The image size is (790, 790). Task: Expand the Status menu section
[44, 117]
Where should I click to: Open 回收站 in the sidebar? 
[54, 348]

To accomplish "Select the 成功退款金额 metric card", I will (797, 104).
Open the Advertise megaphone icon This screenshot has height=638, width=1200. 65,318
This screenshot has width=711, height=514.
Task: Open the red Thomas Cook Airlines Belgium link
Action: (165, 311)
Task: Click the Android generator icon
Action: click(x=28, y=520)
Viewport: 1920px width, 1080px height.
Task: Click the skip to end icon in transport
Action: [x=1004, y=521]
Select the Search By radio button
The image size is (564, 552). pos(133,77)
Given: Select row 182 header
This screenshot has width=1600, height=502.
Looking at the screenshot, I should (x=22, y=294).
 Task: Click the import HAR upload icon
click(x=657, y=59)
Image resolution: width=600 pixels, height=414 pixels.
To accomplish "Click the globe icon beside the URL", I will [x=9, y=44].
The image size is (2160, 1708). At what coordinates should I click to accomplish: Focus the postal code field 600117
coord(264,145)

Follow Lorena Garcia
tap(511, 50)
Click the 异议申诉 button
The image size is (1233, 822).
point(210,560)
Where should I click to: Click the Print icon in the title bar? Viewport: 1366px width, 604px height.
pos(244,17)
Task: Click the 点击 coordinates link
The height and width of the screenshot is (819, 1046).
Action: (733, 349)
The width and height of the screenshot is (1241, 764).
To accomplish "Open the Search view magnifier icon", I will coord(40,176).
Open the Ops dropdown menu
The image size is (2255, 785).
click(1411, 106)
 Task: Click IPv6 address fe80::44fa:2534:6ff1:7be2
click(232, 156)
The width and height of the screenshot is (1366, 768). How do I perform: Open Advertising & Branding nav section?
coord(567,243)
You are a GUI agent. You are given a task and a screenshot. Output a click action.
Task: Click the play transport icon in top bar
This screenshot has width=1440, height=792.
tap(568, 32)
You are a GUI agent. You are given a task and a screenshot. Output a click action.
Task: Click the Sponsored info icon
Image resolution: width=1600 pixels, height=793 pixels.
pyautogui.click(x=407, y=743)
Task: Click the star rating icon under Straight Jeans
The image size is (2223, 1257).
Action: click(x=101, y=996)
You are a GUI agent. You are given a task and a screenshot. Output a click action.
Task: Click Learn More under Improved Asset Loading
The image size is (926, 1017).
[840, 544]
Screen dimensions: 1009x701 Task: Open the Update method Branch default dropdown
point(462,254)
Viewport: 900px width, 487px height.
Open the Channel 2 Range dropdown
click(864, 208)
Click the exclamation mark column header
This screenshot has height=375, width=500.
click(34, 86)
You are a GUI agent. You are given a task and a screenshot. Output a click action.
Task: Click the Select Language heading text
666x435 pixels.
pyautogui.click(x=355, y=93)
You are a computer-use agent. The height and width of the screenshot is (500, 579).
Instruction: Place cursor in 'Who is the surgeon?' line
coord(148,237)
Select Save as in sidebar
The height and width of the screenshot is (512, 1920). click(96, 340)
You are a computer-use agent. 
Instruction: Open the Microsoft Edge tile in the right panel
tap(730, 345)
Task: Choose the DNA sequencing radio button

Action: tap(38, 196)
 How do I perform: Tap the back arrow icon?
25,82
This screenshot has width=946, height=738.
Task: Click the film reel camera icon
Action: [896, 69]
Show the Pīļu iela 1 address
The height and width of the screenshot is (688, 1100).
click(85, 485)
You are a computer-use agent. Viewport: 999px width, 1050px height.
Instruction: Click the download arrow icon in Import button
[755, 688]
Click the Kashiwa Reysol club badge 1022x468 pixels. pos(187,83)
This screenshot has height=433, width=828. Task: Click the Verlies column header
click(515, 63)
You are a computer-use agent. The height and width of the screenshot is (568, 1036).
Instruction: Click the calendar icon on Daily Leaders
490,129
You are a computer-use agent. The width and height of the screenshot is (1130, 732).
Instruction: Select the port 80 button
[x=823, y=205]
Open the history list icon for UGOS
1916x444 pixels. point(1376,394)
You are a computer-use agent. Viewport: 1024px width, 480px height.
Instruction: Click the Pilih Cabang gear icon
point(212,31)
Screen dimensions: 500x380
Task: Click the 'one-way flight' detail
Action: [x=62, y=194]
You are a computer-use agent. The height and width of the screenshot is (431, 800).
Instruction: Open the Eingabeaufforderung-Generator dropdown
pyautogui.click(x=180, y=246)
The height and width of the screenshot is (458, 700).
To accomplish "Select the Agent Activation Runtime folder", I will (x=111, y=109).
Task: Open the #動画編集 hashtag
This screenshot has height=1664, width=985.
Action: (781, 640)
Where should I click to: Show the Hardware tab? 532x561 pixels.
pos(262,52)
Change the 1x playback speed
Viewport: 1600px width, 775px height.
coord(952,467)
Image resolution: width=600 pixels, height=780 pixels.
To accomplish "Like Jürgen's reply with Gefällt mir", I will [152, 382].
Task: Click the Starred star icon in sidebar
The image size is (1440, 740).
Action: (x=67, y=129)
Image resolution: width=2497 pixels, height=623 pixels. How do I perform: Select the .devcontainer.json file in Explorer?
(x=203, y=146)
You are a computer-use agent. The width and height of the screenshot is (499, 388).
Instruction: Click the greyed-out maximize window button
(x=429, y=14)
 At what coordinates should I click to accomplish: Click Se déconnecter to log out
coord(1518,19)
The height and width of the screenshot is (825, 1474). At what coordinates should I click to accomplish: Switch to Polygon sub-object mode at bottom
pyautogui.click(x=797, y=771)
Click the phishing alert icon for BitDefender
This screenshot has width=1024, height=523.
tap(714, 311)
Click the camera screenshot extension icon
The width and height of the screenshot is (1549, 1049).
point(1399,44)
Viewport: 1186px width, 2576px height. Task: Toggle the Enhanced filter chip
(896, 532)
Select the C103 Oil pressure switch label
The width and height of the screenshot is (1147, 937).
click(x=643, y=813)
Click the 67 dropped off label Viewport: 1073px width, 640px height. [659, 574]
....
_Your objective_:
Repeat nothing before the line containing "The height and width of the screenshot is (825, 1474)."; repeat that line and every later line of the listing exactly.

_Result of the task_:
The height and width of the screenshot is (825, 1474). At what coordinates should I click to accomplish: Switch to Polygon sub-object mode at bottom
pyautogui.click(x=797, y=771)
Click the phishing alert icon for BitDefender
This screenshot has width=1024, height=523.
tap(714, 311)
Click the camera screenshot extension icon
The width and height of the screenshot is (1549, 1049).
point(1399,44)
Viewport: 1186px width, 2576px height. Task: Toggle the Enhanced filter chip
(896, 532)
Select the C103 Oil pressure switch label
The width and height of the screenshot is (1147, 937).
click(x=643, y=813)
Click the 67 dropped off label Viewport: 1073px width, 640px height. [659, 574]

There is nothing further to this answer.